Dès 1942, puis en 1945 durant son procès, c’est la justification de Pierre Laval. C’est l’argument de la « pression », du « sacrifice » et du « sauvetage » qui, je le répète, ne tient pas. Revenons à la chronologie des évènements. Les défenseurs de Vichy et certains historiens affirment que les grandes rafles de l’été 1942 auraient de toute façon été exécutées en zone occupée, en application de la convention d’armistice, et qu’elles auraient frappé plus de monde. Mais cet argument est faible.
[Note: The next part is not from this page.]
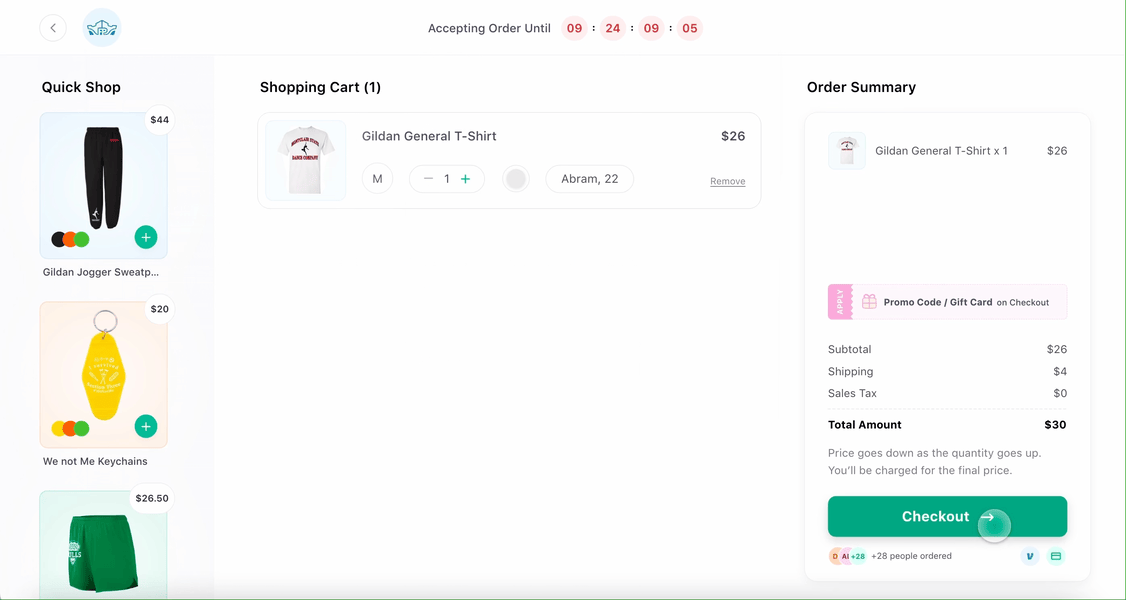Screen dimensions: 1126x600
Task: Click the store logo at top left
Action: pyautogui.click(x=101, y=27)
La demande allemande – arrêter brutalement des femmes et des enfants pour les envoyer on ne sait où, dans des convois de fortune – outrepassait manifestement les termes de la convention et de toute la réglementation internationale en vigueur. Les moyens de s’y opposer étaient donc loin d’être nuls. Vichy pouvait dire non en 1942. Il y a, à cet égard, un exemple imparable. À l’été 1943 Vichy refuse finalement d’ordonner à la police parisienne l’exécution d’une vaste rafle de Juifs préalablement dénaturalisés. L’opération, véritable remake de la rafle du Vel d’Hiv’, est tout simplement annulée ! Les Allemands ne prennent pas prétexte de la convention d’armistice pour l’imposer, directement, à la police française. En 1943, 17.000 juifs sont déportés, alors qu’ils étaient 42.000 en 1942…
Et pourquoi, d’après vous, Eric Zemmour la ressort-elle aujourd’hui ?
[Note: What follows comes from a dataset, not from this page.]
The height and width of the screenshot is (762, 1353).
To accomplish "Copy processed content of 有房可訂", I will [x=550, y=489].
Je l’ignore. Dans un livre précédent, Eric Zemmour défendait déjà un point de vue similaire sur la politique anti-juive de Vichy, qu’il conforte dans son nouveau livre par une charge personnelle contre l’historien Robert Paxton. Mais contrairement à ce qu’il affirme, il n’y a pas, pour les historiens, de « doxa » paxtonienne. On discute ses thèses, on les nuance – par exemple sur le premier statut des juifs d’octobre 1940. Je crois que ce qui doit faire réfléchir ce n’est pas que Zemmour ressorte ses thèses aujourd’hui – elles ressortent périodiquement depuis 70 ans – mais pourquoi ce sont précisément celles-ci qui, dans son livre, font polémique. La raison semble qu’il y a aujourd’hui une sorte de consensus moral, civique, pour condamner les crimes de Vichy. Les excuser, les justifier, c’est finalement donner une légitimité à ce type de politiques, y compris pour l’avenir. Et c’est ce qui paraît insupportable dans les propos de Zemmour ou de Le Pen père et explique les réactions passionnelles qu’ils suscitent.